Tra settembre e ottobre il mercato delle MPS sembra tornato ad una situazione di normalità almeno per il 69% degli intervistati che non riscontrano difficoltà nella vendita delle MPS (Figura 8). Questa crisi ha determinato, da un lato, una minore richiesta di MPS in alcuni settori tradizionali di utilizzo (come l'alluminio riciclato nel settore dell'automotive) e, dall'altro, una maggiore competizione da parte delle materie prime vergini per il crollo dei loro prezzi (nel caso della plastica riciclata, del granulo da PFU, dei solventi e degli oli minerali rigenerati).

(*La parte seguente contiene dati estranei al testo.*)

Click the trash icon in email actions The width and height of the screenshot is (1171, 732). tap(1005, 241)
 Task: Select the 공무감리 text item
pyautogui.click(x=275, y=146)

Le soluzioni per uscire dalla crisi
Le soluzioni messe in campo in questi mesi dagli operatori della gestione e riciclo dei rifiuti per superare la crisi sono diverse. Per compensare i minori quantitativi di rifiuti gestiti e/o la riduzione dei quantitativi di materie prime seconde vendute, le imprese stanno principalmente cercando di contenere i costi diretti e individuare nuovi clienti/utilizzatori su nuovi mercati. Questo avviene attraverso la diversificazione dell'offerta e delle politiche commerciali, il ricorso alla partnership con i clienti/utilizzatori creata nel corso degli anni, la fornitura di supporto alla logistica dei clienti/utilizzatori, il monitoraggio delle giacenze e la sensibilizzazione verso i decisori politici.
Per venire incontro ai produttori soggetti all'EPR alcuni Consorzi hanno concesso la dilazione del pagamento del contributo ambientale o la sua rimodulazione, altri Consorzi, invece, stanno cercando di stimolare la raccolta differenziata attraverso l'aumento dei corrispettivi ai Comuni.
Il 45% dei soggetti intervistati mostra una sostanziale soddisfazione per le misure messe in campo dal Governo per il sostegno economico e finanziario delle imprese, il 35% le ritiene efficaci solo in parte, mentre il 20% si dichiara insoddisfatto (Figura 9).
Per stimolare il riciclo e l'economia circolare del settore dei rifiuti la gran parte dei soggetti intervistati chiede una semplificazione normativa/burocratica e un'accelerazione dei processi autorizzativi. L'emergenza ha evidenziato alcune carenze di dotazione impiantistica in alcune zone del Paese, al Centro e al Sud Italia, ed anche la necessità di nuove tecnologie di riciclo per alcune tipologie di rifiuti (plastiche miste, alcuni RAEE). L'esigenza di stimolo alla crescita della capacità impiantistica è particolarmente sentita, nelle zone segnalate, dal settore del riciclo della frazione organica.

Le richieste principali emerse dall'indagine sono:
1. l'emanazione dei decreti EoW per le tipologie di rifiuti ancora in sospeso;
2. il sostegno al mercato delle materie prime seconde, per esempio attraverso delle leve economiche per il loro inserimento nella realizzazione dei nuovi prodotti;
3. l'ampliamento dei CAM;
4. la riduzione dell'aliquota IVA per i prodotti riciclati;
5. maggiori controlli sugli adempimenti delle imprese e sulle piattaforme di vendita online;
6. la semplificazione del processo per la richiesta del credito di imposta per i costi sostenuti a causa della pandemia, accordando un arco temporale maggiore;
7. un contributo a fondo perduto da erogare ai Comuni per coprire i servizi e/o le tasse locali non pagate dalle imprese e dalle famiglie in difficoltà;
8. lo snellimento della burocrazia. n

Le presenti informazioni sono state tratte da "L'Italia del Riciclo 2020" realizzato dalla "Fondazione per lo Sviluppo Sostenibile" e da "Fise Unicircular" con il patrocinio del "Ministero dell'Ambiente e della Tutela del Territorio e del Mare" e dell'"Istituto Superiore per la Protezione e la Ricerca Ambientale - ISPRA".